Wednesday, September 29, 2010

The Witch Circe (Music of the Sirens)

The Greek witch Circe sits in her island palazzo spinning and weaving; she is understood as magically weaving destiny as well as crafting tapestries. She is often portrayed at her loom and so spinning became explicitly associated with witchcraft. 

                                      The Music of the Sirens

Circe, Witch, Daughter of the Sun, am I, who sees what is beyond knowledge of men. By my magical arts, I send my thoughts here and there, as if borne on falcon's swift wings, and thus I know much that lies under light or in shadow: tricks of transformation, strangely - woven songs, the sea's secret ways, the desires of mortals... 

I once granted hospitality to famed Odysseus, as he journeyed home from war. Some years he stayed with me, and at our parting I advised him of dangers that yet remained before him. I told him of the sea-monster Scylla, who strikes like a serpent from her cave and bears victims away in her six ravenous mouths.

Of Charybdis I spoke well, and warned him not to dare the rushing waters of the abyss. Yet despite this fore-knowledge, he was not able to prevent the deaths of six of his followers, lost in the passage between these twin threats: I could give him only warnings, not guidance.

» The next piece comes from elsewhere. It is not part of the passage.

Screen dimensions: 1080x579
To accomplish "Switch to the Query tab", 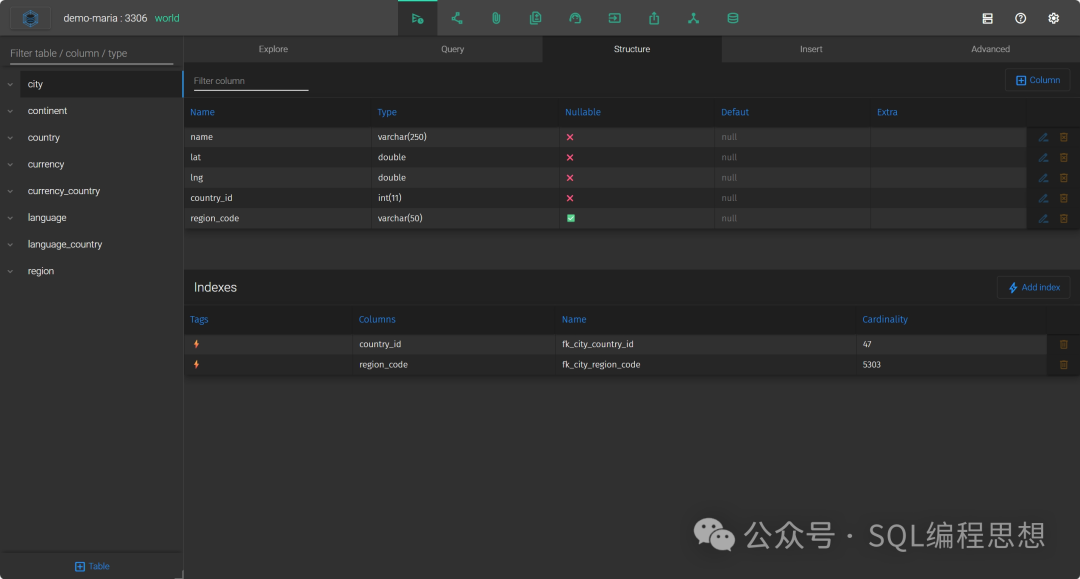I will pos(453,49).
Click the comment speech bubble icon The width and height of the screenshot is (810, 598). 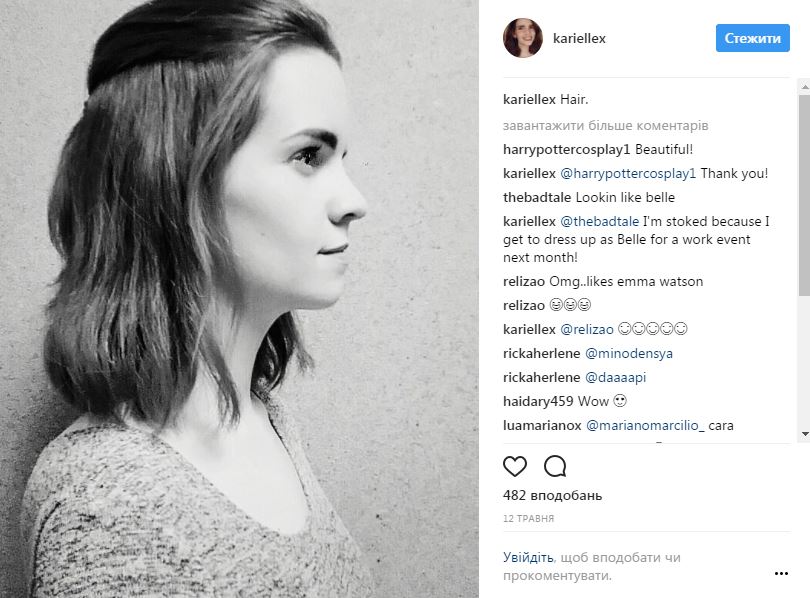point(555,466)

In the realm of the Sirens, though, I could offer better advice, for their lures are easy to escape. These great, dark birds have the faces of women, and when a ship nears their green and lovely island they raise a song of enchantment that draws close all who hear it, but the shores of their country are white with the bones of those who come to land.

I directed Odysseus to block the ears of his crew with wax; for himself, however, I suggested that he should be bound to the mast by his men, in order to hear the Siren's calls. 

The Sirens steal the wind from passing ships. Thus his craft becalmed just off their island, and out of the midday heat the burning stillness of the sea their voices came floating, shimmering.

Odysseus had listened to my words, and his men rowed calmly on, their ears stopped up with wax. But Odysseus himself - ah, his cries, and his struggling! For the Sirens sing of wisdom, of the understanding of the past and the future, and they sing with the terrible clarity of the mad or the enlightened. 

How Odysseus shouted to his followers, pleading for his freedom even as they tightened the ropes which bound him to the mast! Then he cried aloud to the Sirens themselves, begging them to come to him, as he could not go to them. Yet they did not appear, and the island was gradually left behind.

Only when they were long out of sight of the Siren's isle, and Odysseus had ceased to struggle and hung exhausted in his bounds, did his followers finally release him, and offered them many words of thanks. 

Yet I wonder whether those words came truly from his soul, or whether there was a taste of disappointment like ashes in his mouth as he spoke them. Was he ashamed that, in hearing those sweet, strange songs, he had forgotten his duty to his homeland, to his followers, to his own wife?

Or did he regret that he had not been free to obey their summoning?  And I wonder, too, who on the ship left was most utterly desolate: Odysseus, who could hear the Siren's calls and yet slowly, achingly, was drawn away from them, oar-stroke by fateful oar-stroke; or the deafened, oblivious sailors, who could not hear them at all. 

I hope you enjoyed the story of Circe, the witch, as much as I enjoyed re-telling it.